Like many dairy businesses, First Milk’s Lake District Creamery (one of the main cheese factories in the UK) was under pressure to reduce costs, cut fossil fuel energy use and limit its impact on the local environment. Due to pressure on milk prices affecting the entire European dairy industry, it also needed a funding partner for the project.
Early in 2015, Clearfleau undertook the initial upgrade of an existing aerobic treatment plant at the Aspatria site, prior to starting the new anaerobic digestion plant. The on-site facility will treat all the process residues from the cheese creamery and transform the creamery operation by:
Generating 5.35 Megawatt hours (MWh) of renewable energyTreating 1,650m3 per day of process effluent and wheyProducing around 1,000 Nm3/hour of biogasRevenue for energy generated from FITs and RHIReducing costs by cutting fossil-based fuel purchase
Lake District Biogas (www.lakedistrictbiogas.com) commissioned Clearfleau to design and build the new on-site AD plant. The upgraded treatment plant is a major boost for the creamery, plus local farms that supply the milk and the local community, who will have access to gas from the plant.
The site will be operated by Clearfleau, providing renewable bio-energy for cheese making, reducing the creamery’s environmental impact and allowing cleansed water to be discharged to the nearly river. Clearfleau also worked with the funding partners that formed Lake District biogas as a separate business to build, own and operate the proposed plant on behalf of First Milk.
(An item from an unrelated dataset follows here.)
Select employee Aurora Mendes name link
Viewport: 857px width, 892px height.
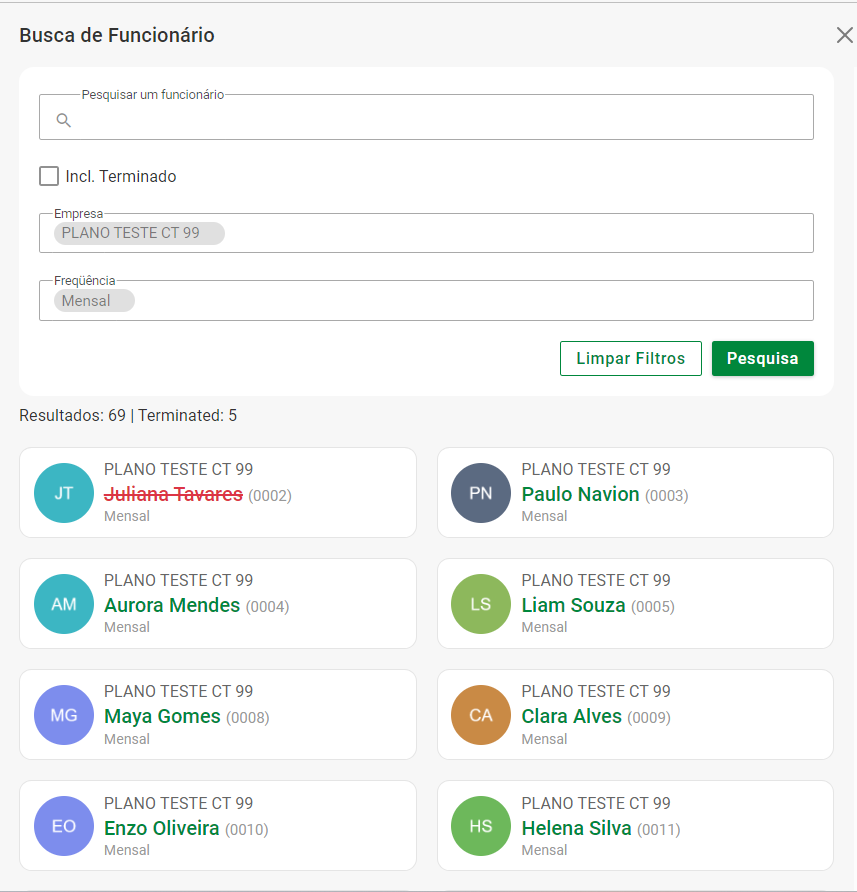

The residues are pumped from the creamery to balance tanks before being fed into the digester tanks. Blending of high and lower strength feedstocks with high rate mixing and Clearfleau’s solids management system optimises biogas output. The large volume of whey permeate being fed to the plant produces over 1,000 m3/hour of biogas with a methane concentration of at least 55%.
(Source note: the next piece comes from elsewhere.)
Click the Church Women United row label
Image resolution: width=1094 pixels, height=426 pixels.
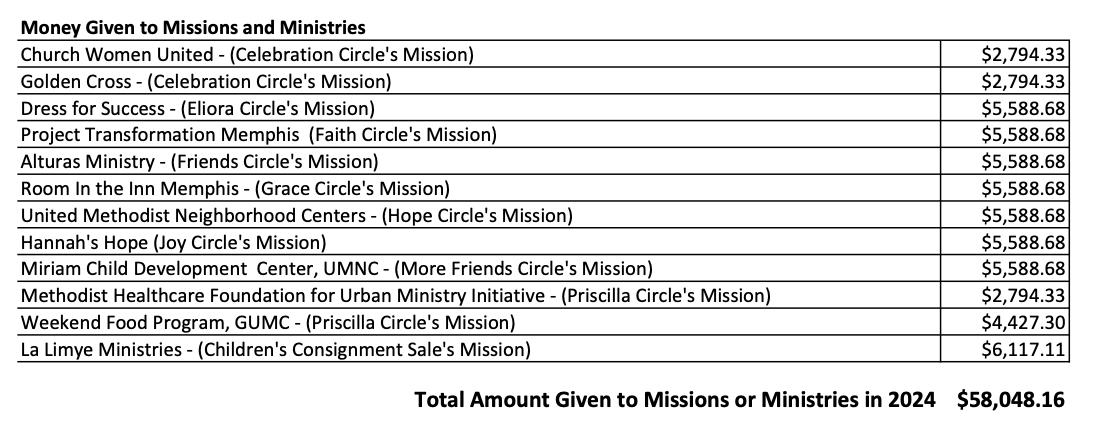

Biogas is stored in the gas dome before upgrading to bio-methane (some gas is also fed to a CHP unit to provide power to run the entire plant). 80% of the gas is fed to a membrane based bio-methane upgrade unit that converts it into bio-methane with a comparable thermal value to North Sea gas.
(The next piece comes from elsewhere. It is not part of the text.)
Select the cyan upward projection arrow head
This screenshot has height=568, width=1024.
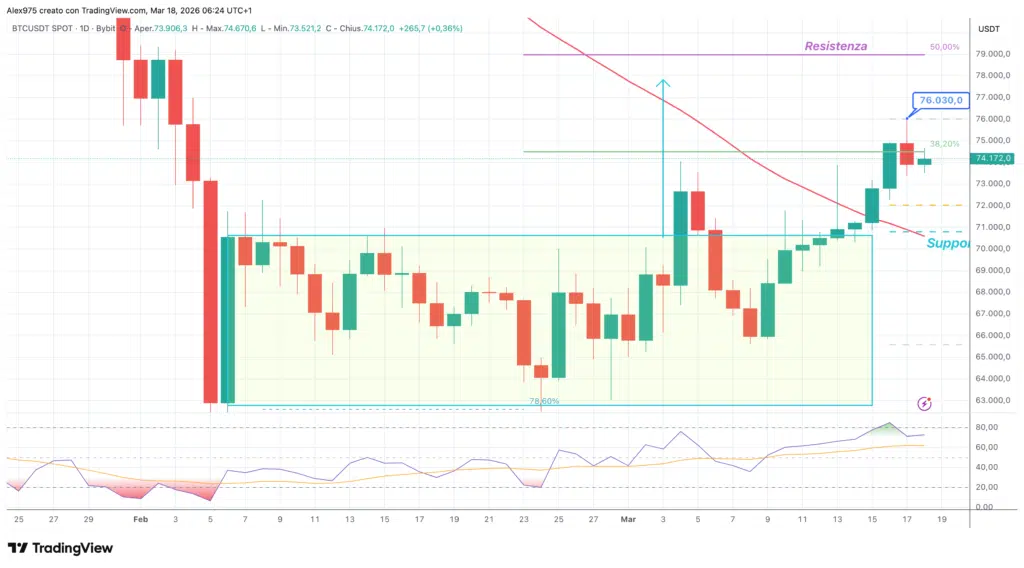point(662,84)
Downstream treatment will take place in an existing aerobic plant which Clearfleau has upgraded and enhanced through provision of chemical treatment for nutrient removal. The residual sludge from the plant will be spread on local farmland as a nutrient rich soil improver.
The new plant will provide significant treatment and disposal savings. By feeding the up-graded bio-methane into the gas grid, the facility will produce over £3m per annum in cost savings and revenue, while supplying up to 25% of the creamery’s energy requirements. On-site digestion will produce over £2m per annum in net revenue (after operating costs) from savings, incentives and gas sales.
Initial work in early 2015 addressed issues with the site’s existing aerobic treatment plant, before embarking on the digester project, a complex build involving site clearance and construction of two 5,000 m3 digester tanks. With biogas being upgraded into bio-methane, First Milk will be using energy from their process residues to run the factory, cutting costs and carbon emissions.
The on-site AD process converts over 95% of the biodegradable material into biogas. Each cubic metre of liquid feedstock fed into the AD plant generates about 14 cubic meters of gas. The plant generates 1,000 cubic meters per hour of biogas or 16,000 cubic meters per day of bio-methane.
The creamery will have a state of the art facility to handle its residues, reducing costs and carbon emissions. With funding from outside the business and by outsourcing the plant’s operation and maintenance to Clearfleau, First Milk can focus on its core cheese production activity. This plant is also showcasing the potential for on-site energy generation in the European dairy sector.